* REQUIRED TASK 1 *
From the essay on God's revelation below, return the passage starting at "The mere fact" and ending at "(Vol. 2, 17)", copied verbatim.
* REQUIRED TASK 2 *
Condense the paragraph of the essay on God's revelation that begins "God used His authority to reveal truth," keeping its main points.

* EXCERPTED TEXT *
Revealing Revelations

Previously I asked, Why does God reveal truth? And what do we learn about authority by how God used His? The answer has far reaching implications.

God used His authority to reveal truth because the essence of authority, the way the Triune God really is, is to expose Himself, share Himself, and invite us into an intimate relationship with Him to share His joy. The truth, as revealed by God, is that true authority gives, overflows, and participates. The essence of true authority, therefore, is not distance, isolation, and demands.

Let’s see if we can blow away some of the smoke and see God’s revealed truth about revealed truth and what authority is good for. Today we’ll look at the first of four aspects of God’s revelation.

Creation

The mere fact of creation shows the reality of God’s eagerness to share Himself, and of God’s giving, overflowing use of authority. As Carl Henry wrote in his work, God, Revelation, and Authority, God gave up His privacy, and the thing He gave most was Himself. Henry’s first thesis was:

Revelation is a divinely initiated activity, God’s free communication by which he alone turns his personal privacy into a deliberate disclosure of his reality. (Vol. 2, 17)

There are things about an infinite God that are mysterious, yes.[1] There are things that are above and beyond us because God didn’t make us gods. But He did make us to know Him, learn about Him in creation, learn about Him in providence, learn about Him in His Incarnation, and learn about Him in His Word. Revelation, giving us truth, opens Himself to us.

* GIVEN DATA *

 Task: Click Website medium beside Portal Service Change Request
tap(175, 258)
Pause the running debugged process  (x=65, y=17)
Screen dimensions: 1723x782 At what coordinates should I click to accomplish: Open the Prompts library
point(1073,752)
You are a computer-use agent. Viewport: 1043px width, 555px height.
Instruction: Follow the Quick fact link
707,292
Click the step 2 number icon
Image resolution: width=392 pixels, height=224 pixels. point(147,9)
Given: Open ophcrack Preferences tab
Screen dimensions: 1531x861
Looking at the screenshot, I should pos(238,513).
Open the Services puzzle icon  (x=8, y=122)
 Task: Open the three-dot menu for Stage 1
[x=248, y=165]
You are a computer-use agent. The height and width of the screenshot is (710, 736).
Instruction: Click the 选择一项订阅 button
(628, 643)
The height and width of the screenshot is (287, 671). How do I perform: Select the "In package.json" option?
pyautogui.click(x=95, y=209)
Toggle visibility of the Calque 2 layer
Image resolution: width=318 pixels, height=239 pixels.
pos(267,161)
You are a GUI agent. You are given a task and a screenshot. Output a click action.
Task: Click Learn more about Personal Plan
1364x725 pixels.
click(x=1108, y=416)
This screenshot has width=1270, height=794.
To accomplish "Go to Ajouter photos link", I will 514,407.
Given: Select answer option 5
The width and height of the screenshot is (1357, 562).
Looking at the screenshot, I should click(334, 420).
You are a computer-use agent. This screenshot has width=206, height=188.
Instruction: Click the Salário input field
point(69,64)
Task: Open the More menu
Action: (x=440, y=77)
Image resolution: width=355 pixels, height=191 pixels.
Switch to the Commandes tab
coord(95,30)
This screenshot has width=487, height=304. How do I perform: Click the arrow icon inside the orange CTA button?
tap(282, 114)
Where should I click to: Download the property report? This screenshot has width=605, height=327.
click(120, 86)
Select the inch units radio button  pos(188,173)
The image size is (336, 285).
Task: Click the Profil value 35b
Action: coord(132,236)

* CORRECT OUTPUT 1 *
The mere fact of creation shows the reality of God’s eagerness to share Himself, and of God’s giving, overflowing use of authority. As Carl Henry wrote in his work, God, Revelation, and Authority, God gave up His privacy, and the thing He gave most was Himself. Henry’s first thesis was:

Revelation is a divinely initiated activity, God’s free communication by which he alone turns his personal privacy into a deliberate disclosure of his reality. (Vol. 2, 17)

* CORRECT OUTPUT 2 *
God reveals truth because the essence of authority, as the Triune God truly is, lies in exposing and sharing Himself and inviting people into an intimate relationship that shares His joy. True authority therefore gives, overflows, and participates; it is not distance, isolation, and demands.